When President Donald Trump questioned the loyalty of American Jews who support Democrats, he crossed a line that should concern Jews, Christians and perhaps anyone living in the United States.

Yes, many will argue, the president was referring to Jewish loyalty to Israel as well as to the Jewish people, but the underlying message was clear. American Jews need to support the political party that, in his mind, protects them. If not there will be, on some level, consequences.

Yet, Mr. Trump, in invoking the issue of loyalty, pushes a historical button that should concern all of us.

As Michael Rosenwald pointed out in a column in the June 9, 2017, edition of The Washington Post: “In 1947, President Harry S. Truman signed an executive order that called for investigations to root out ‘disloyal or subversive’ government employees to ensure ‘unswerving loyalty to the United States government.’”

Well, what exactly did that mean and who was in a position to determine who rose to the standard of loyalty that was expected and who did not?

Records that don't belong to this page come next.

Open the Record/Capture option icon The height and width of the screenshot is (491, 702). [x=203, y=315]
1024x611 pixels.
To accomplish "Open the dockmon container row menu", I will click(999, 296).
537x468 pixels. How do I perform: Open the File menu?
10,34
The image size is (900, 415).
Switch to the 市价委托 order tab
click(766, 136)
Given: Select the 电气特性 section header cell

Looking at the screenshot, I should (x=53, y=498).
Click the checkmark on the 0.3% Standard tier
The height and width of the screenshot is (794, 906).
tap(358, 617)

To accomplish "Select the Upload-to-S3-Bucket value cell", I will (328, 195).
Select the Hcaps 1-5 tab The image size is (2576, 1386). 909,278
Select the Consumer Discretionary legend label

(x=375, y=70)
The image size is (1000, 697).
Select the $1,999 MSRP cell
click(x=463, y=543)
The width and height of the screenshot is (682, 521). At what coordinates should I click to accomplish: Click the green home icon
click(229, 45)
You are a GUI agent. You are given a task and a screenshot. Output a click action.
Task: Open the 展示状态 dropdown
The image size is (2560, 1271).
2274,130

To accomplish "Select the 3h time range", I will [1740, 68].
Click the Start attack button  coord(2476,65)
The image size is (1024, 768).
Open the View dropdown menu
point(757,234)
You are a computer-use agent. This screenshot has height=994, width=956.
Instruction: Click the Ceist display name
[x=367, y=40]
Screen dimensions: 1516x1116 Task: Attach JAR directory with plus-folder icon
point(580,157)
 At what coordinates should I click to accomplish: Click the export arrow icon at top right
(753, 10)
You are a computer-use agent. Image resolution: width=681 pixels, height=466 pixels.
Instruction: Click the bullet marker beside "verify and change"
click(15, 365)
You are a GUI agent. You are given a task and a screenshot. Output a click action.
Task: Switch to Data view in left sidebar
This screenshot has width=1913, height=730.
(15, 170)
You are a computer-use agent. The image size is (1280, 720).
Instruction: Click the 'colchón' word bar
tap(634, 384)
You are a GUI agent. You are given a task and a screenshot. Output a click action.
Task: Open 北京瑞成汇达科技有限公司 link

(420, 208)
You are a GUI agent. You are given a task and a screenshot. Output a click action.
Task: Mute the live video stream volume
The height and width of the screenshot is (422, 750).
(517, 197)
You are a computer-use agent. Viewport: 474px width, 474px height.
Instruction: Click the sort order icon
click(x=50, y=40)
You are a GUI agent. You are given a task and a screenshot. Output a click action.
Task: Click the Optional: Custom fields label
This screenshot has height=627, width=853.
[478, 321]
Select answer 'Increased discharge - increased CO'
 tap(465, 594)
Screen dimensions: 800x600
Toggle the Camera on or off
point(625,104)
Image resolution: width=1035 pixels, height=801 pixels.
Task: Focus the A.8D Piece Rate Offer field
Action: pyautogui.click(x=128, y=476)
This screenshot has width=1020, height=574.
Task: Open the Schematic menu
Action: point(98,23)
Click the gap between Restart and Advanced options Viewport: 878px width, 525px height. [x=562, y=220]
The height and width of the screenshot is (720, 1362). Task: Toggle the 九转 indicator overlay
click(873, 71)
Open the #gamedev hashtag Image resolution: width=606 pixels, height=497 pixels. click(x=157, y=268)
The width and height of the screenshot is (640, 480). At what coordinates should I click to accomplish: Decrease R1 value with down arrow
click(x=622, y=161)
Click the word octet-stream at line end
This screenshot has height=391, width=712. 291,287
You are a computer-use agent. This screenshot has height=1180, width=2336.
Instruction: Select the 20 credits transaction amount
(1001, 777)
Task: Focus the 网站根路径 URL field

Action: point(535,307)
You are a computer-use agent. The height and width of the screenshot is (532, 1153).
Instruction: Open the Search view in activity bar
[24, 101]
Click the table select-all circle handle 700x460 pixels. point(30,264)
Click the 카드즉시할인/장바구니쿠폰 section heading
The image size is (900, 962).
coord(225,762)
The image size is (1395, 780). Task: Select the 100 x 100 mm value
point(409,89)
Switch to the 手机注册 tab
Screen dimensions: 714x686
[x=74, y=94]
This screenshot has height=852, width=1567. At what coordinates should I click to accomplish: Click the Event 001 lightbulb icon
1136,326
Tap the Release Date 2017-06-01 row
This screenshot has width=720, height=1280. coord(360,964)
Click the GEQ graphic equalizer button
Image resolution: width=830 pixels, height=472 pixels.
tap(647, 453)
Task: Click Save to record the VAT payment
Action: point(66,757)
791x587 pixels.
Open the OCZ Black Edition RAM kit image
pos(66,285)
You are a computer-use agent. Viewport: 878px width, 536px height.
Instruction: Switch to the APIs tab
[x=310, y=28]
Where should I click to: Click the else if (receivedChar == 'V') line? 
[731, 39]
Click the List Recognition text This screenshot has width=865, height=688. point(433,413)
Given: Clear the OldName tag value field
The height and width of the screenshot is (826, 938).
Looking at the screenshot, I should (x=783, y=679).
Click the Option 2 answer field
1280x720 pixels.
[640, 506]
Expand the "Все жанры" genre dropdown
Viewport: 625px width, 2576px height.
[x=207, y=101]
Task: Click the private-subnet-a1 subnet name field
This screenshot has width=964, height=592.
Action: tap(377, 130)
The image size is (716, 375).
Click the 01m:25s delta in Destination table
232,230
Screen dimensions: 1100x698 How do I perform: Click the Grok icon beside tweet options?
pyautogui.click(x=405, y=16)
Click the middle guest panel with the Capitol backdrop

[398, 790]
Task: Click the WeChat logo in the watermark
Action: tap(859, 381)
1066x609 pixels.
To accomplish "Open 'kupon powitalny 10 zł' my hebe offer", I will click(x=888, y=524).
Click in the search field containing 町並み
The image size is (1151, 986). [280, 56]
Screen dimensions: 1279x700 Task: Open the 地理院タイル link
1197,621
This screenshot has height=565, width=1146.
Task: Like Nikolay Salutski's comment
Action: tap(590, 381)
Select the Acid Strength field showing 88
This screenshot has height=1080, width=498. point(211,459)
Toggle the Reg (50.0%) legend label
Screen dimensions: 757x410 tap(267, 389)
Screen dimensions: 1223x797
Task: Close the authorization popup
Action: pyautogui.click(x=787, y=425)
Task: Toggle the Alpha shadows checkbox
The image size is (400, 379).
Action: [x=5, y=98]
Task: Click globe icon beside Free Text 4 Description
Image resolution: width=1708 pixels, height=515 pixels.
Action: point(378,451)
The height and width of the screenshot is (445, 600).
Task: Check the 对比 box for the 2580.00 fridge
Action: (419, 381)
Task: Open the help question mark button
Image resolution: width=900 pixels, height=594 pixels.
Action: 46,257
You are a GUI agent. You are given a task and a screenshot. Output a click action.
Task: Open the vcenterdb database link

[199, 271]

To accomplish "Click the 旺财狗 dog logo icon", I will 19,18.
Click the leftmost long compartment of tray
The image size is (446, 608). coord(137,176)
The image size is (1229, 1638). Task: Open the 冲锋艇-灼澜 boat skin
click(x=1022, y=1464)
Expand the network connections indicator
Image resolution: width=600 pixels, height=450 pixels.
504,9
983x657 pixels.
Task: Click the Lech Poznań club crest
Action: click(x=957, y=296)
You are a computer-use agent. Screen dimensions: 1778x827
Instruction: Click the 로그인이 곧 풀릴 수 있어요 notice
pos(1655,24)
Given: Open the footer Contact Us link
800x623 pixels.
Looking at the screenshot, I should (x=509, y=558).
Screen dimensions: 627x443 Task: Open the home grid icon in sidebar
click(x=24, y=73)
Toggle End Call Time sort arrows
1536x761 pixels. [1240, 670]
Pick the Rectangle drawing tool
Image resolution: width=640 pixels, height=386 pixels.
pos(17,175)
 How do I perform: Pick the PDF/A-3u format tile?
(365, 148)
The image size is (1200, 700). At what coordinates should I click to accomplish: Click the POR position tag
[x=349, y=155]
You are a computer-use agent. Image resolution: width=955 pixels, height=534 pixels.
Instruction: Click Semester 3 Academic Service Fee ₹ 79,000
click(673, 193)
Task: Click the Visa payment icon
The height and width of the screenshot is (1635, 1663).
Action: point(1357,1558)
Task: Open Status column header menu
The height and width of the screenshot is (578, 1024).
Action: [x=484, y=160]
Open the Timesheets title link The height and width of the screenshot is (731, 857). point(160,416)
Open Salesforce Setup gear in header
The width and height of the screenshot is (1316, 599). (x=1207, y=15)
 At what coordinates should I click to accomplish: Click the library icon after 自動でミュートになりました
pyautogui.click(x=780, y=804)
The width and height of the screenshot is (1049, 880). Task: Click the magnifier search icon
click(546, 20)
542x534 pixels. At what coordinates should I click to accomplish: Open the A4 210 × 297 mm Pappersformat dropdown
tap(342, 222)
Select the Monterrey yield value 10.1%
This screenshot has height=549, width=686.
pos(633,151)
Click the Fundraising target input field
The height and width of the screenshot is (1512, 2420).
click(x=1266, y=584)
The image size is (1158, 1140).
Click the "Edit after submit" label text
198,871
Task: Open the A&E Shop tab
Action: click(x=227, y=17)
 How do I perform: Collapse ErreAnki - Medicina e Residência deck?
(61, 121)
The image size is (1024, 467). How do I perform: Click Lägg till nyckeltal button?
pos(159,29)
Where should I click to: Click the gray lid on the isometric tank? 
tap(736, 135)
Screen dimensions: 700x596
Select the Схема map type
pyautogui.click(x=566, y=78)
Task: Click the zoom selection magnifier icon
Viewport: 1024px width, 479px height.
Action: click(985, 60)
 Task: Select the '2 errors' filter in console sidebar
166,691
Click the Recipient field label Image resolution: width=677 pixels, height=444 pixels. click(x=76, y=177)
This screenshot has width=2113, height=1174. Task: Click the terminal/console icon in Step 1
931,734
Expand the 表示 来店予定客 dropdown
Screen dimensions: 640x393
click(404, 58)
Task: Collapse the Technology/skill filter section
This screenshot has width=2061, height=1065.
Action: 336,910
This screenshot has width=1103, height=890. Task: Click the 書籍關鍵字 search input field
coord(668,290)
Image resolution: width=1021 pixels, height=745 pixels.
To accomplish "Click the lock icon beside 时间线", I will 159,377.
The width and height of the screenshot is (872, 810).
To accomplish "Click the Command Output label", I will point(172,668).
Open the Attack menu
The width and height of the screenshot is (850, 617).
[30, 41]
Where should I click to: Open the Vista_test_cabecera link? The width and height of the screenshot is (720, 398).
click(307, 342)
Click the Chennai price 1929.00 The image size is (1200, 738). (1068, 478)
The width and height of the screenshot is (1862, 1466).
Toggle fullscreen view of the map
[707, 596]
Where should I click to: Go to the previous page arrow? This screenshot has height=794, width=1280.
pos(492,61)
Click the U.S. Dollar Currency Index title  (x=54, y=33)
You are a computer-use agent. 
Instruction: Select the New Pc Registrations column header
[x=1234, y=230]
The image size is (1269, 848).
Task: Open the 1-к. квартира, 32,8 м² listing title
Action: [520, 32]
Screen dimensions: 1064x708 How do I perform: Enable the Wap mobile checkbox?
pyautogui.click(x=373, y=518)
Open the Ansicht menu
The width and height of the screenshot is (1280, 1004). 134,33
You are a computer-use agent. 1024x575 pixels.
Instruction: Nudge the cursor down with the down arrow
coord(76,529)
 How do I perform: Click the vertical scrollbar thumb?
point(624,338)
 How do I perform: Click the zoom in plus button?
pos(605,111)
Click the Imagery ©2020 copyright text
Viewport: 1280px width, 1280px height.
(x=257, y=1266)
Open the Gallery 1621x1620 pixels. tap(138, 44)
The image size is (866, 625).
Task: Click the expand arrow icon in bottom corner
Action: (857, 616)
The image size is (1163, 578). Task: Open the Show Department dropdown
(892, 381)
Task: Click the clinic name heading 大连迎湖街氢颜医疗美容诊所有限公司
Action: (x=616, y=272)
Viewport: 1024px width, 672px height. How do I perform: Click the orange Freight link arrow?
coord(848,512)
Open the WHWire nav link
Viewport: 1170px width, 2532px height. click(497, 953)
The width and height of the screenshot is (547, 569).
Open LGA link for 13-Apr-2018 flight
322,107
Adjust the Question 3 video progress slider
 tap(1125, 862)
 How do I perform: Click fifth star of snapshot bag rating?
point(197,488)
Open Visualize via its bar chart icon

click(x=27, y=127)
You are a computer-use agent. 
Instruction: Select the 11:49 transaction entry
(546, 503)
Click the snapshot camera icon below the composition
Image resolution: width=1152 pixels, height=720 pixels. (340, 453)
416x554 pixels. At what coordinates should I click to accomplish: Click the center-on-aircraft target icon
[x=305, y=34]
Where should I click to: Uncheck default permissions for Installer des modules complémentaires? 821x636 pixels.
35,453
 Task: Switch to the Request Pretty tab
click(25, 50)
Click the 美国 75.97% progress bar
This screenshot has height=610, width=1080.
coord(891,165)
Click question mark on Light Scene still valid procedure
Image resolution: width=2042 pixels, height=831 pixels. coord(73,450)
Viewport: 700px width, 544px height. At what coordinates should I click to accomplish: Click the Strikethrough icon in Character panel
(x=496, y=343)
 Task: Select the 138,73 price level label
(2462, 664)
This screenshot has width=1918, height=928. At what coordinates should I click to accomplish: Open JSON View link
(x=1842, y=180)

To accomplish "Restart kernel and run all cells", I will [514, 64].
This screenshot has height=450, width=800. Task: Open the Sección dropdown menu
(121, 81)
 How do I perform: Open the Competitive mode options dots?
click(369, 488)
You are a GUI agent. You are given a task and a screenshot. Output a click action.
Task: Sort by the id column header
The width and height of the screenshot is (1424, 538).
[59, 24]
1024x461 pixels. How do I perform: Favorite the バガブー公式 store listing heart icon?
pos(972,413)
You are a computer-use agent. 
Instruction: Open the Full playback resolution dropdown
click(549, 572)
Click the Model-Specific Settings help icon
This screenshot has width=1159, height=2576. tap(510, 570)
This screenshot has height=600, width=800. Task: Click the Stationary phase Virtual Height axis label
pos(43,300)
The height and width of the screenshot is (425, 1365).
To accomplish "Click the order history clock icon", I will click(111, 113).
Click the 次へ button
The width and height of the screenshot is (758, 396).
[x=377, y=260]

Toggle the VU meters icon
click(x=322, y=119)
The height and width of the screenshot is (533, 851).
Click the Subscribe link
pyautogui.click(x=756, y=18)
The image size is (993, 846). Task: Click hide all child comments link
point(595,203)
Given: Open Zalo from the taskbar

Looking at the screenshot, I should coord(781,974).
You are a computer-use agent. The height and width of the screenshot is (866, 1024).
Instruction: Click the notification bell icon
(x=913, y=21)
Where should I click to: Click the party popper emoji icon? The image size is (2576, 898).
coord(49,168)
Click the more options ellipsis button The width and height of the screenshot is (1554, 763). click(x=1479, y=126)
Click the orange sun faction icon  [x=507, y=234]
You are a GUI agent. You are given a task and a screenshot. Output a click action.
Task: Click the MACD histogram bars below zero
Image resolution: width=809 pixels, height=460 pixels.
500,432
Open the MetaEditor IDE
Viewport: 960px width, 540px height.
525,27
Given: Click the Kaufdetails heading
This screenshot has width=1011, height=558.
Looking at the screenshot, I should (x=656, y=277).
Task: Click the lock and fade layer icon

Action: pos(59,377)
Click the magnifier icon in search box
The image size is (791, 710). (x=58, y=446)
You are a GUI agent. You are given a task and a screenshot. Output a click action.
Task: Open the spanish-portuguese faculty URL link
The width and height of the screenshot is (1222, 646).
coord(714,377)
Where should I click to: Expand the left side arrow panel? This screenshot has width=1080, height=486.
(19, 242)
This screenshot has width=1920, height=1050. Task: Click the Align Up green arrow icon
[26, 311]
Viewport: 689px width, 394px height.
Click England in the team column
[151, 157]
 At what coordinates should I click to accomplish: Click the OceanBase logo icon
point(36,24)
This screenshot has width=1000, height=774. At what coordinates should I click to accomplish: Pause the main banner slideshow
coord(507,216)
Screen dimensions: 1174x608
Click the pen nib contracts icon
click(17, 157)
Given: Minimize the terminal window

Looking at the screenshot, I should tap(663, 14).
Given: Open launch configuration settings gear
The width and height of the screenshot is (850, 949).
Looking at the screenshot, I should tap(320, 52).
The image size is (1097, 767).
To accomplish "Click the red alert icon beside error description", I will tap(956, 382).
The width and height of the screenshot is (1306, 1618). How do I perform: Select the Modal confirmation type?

In short, the issue of loyalty is a potentially dangerous one because it enables anyone in power to look at someone with a different party allegiance, religious tradition, ethnicity, or race as a potential “enemy of the state” for daring to think differently.

It was Dr. James Buchanan, a Nobel Prize winner in economics, said that: “In a constitutional democracy, persons owe loyalty to the Constitution, rather than the government.”

We would argue that allegiance to the Constitution definitely comes before party loyalty or any sort of allegiance to a sitting president as well.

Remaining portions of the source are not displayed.